Reproduce exactly the entries from the "This screenshot has height=445, width=516." line to the end. Skip all pictures.

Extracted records
::::::::::

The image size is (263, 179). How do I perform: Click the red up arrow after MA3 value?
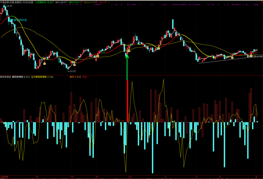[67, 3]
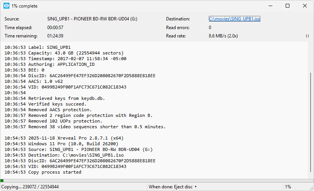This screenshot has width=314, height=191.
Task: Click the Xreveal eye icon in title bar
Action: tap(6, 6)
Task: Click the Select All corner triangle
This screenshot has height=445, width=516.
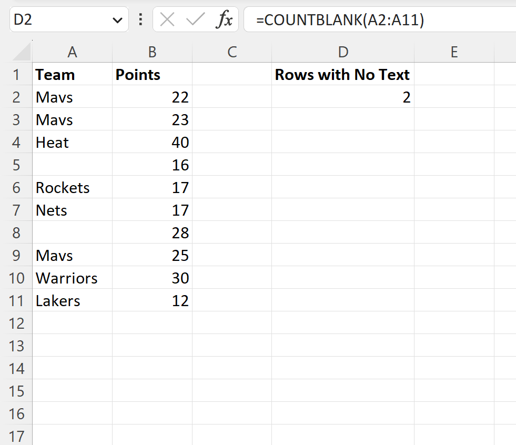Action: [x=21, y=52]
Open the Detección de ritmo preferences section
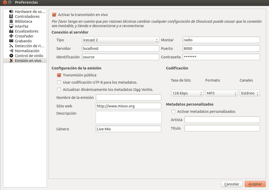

::::::::::

Solution below:
This screenshot has height=445, width=516.
Action: [x=21, y=52]
Open the Detección de ritmo preferences section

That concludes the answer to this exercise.